Em seguida, talvez por coincidência, a gestão do então prefeito Bruno Covas iniciou um programa de manutenção de calçadas nas vias com maior circulação de pedestres. Não foram obras exemplares, mas apontavam um caminho de restauração dessas vias de caminhar. Infelizmente o processo foi abortado e as calçadas hoje - mesmo em avenidas referenciais como a Paulista - estão repletas de fraturas, buracos, tampas soltas e outras armadilhas para caminhantes.

 

Calçada no acesso ao Detran-SP, nas proximidades da av. Santos Dumont, que passa por recape asfáltico Foto: Mobilize



Mil quilômetros de calçadas
O chamado Programa Recape envolve um investimento inicial de R$ 1 bilhão, conforme o site da Prefeitura. Considerando o custo médio de execução de uma calçada de concreto na RMSP*, com o mesmo investimento, seria possível reconstituir entre 1.000 km e 1.200 km de passeios, com largura média de 2 metros.
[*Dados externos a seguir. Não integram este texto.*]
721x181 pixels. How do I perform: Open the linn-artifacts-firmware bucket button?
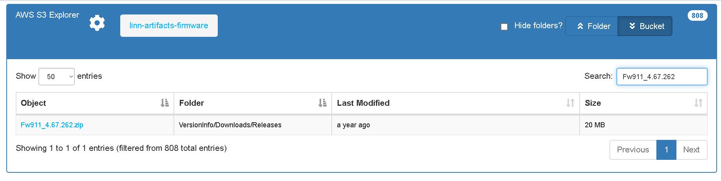(169, 26)
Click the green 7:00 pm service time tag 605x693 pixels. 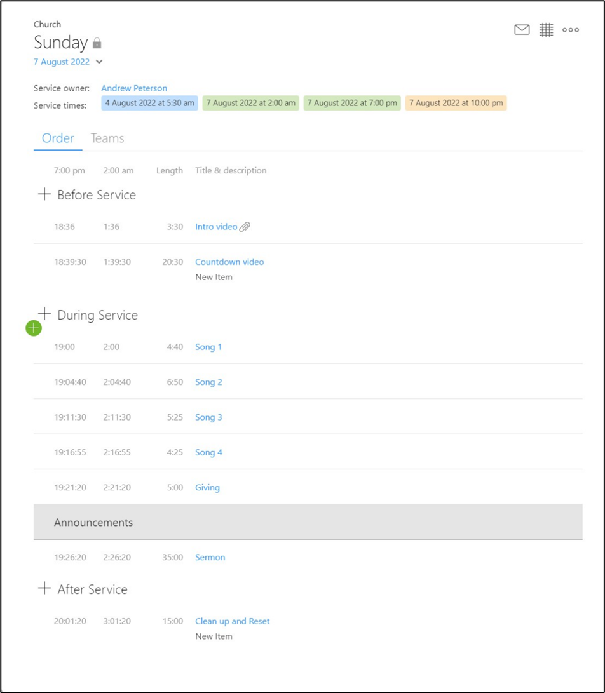(352, 103)
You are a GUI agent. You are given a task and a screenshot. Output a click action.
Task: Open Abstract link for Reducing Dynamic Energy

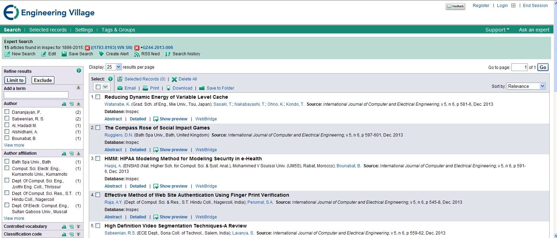(x=113, y=119)
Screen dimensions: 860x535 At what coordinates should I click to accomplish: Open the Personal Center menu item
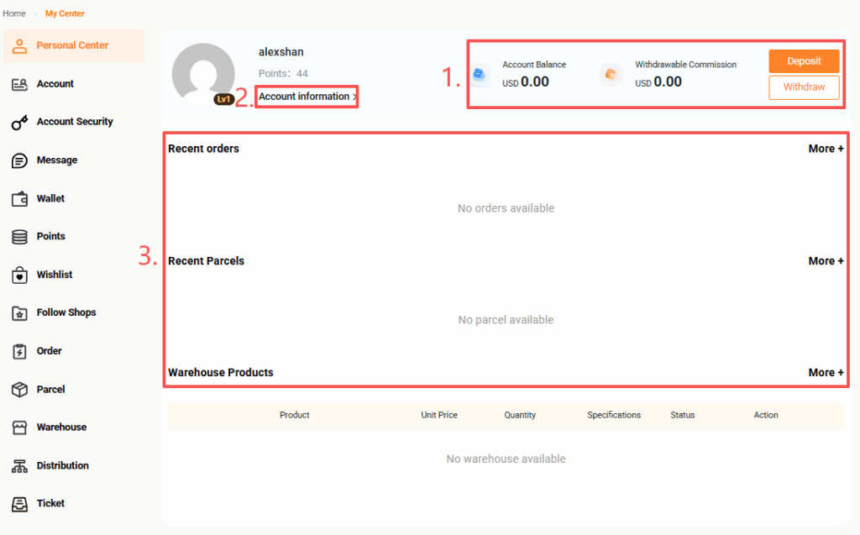tap(72, 45)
É pouco, se comparado aos 17 mil km oficiais ou aos 20 mil km de vias que a cidade realmente tem, conforme um levantamento realizado em 2019 pela própria gestão municipal.  

 

Mas também são irrisórios os 8.000.000 m2 de asfalto ostentados pela Prefeitura: correspondem a somente 400 km de vias, considerando pistas com largura média de 20 metros. Ao final do programa Recape, se os números publicados forem cumpridos, a Prefeitura terá recuperado 20 milhões de metros quadrados de asfalto, o que corresponderá a cerca de 1.000 km de avenidas. Nada mal, porém...


Cidades não são rodovias
Cidades são estruturas para o convívio, o encontro, a vivência cotidiana, os namoros, as brincadeiras infantis, além das atividades econômicas, que geram trabalho e renda. Assim, mesmo em meio a obras, é fundamental que se preserve alguma segurança, algum conforto para as pessoas que passam ou moram nessas ruas.
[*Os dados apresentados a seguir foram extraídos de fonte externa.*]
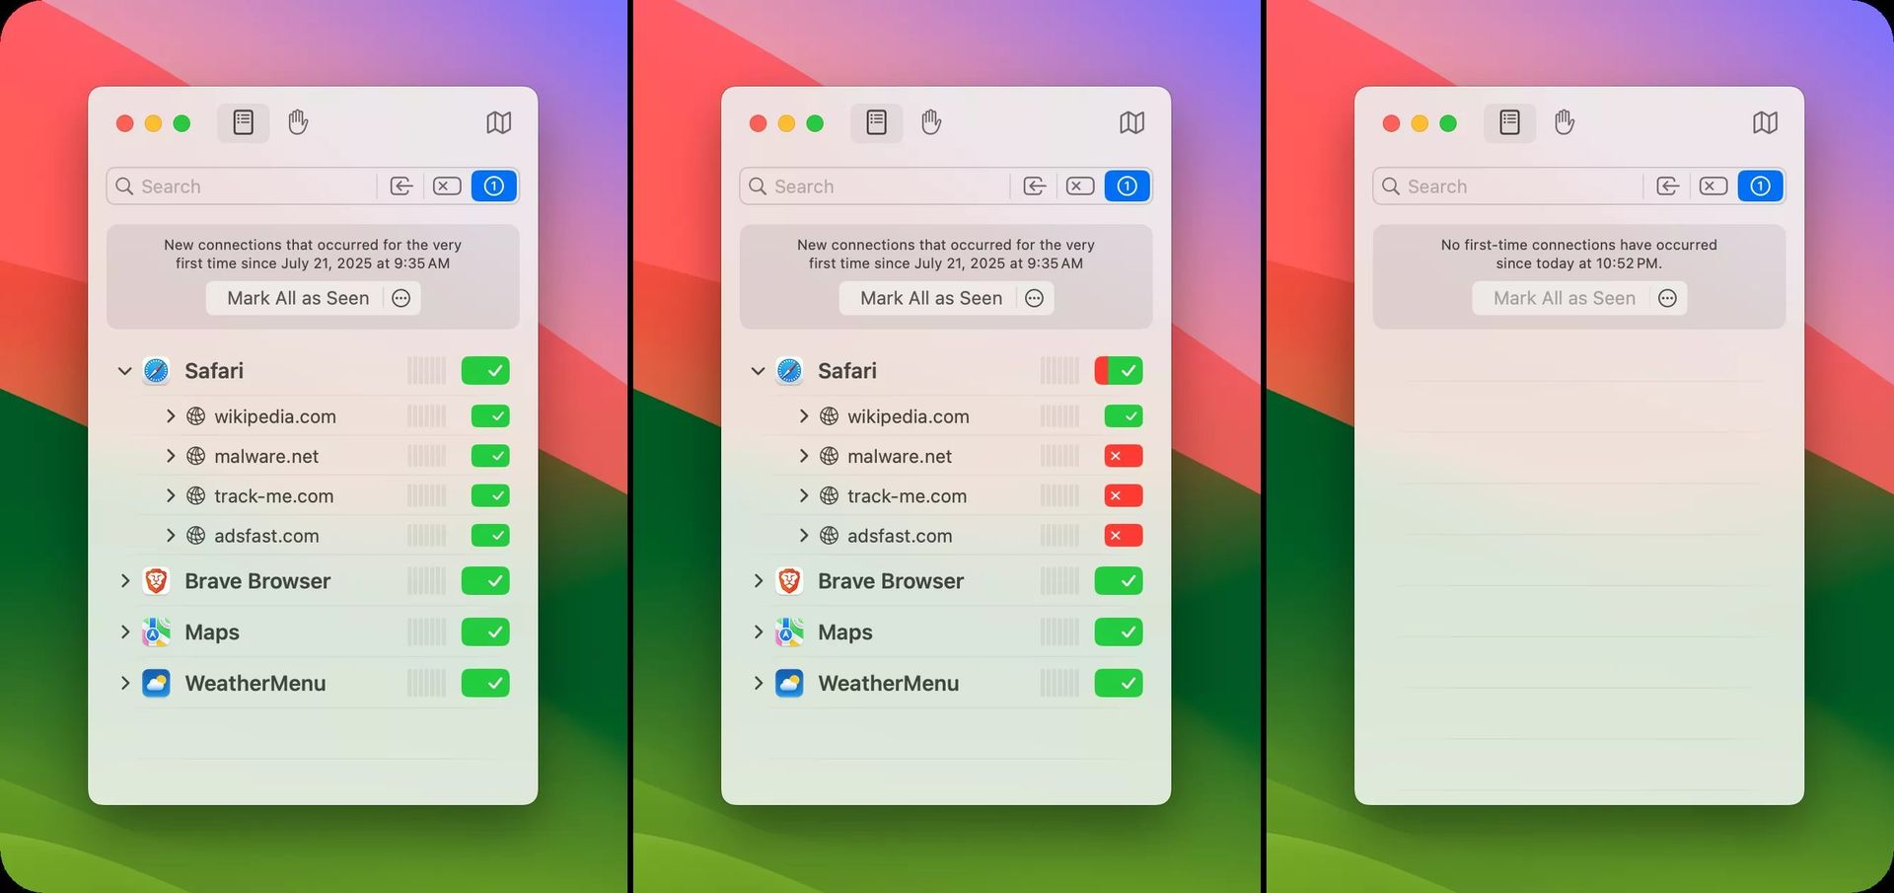The width and height of the screenshot is (1894, 893).
Task: Select the wikipedia.com row in the left window
Action: pos(275,416)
Quem circula a pé ou de bicicleta pelas proximidades das obras já deve ter notado o emporcalhaento das calçadas com o material asfáltico que se espalha ao redor das máquinas e trabalhadores. Se a sujeira é inevitável, que se faça uma limpeza, uma simples varrição ao final de cada jornada de trabalho. Não dá para desconsiderar que esse "lixo", esses pedriscos de betume espesso resultantes do petróleo, são poluentes e vão parar nos bueiros e rios. 

 

E já que a cidade está em obras, sugerimos ao prefeito um programa paralelo para avaliar e refazer todas as calçadas nesses 1.000 km de vias que serão recapeadas. Afinal, sr. Nunes, os pedestres também são eleitores. E são a maioria.

________________
*Nota:
O custo médio para uma calçada de concreto, aferido na RMSP, varia entre R$ 200 e R$ 400 por metro quadrado. E conforme a Tabela de Custos Unitários para Infraestrutura Urbana utilizada pela Prefeitura, o custo para execução de passeios com ladrilhos hidráulicos era de R$ 222,70 em janeiro de 2023.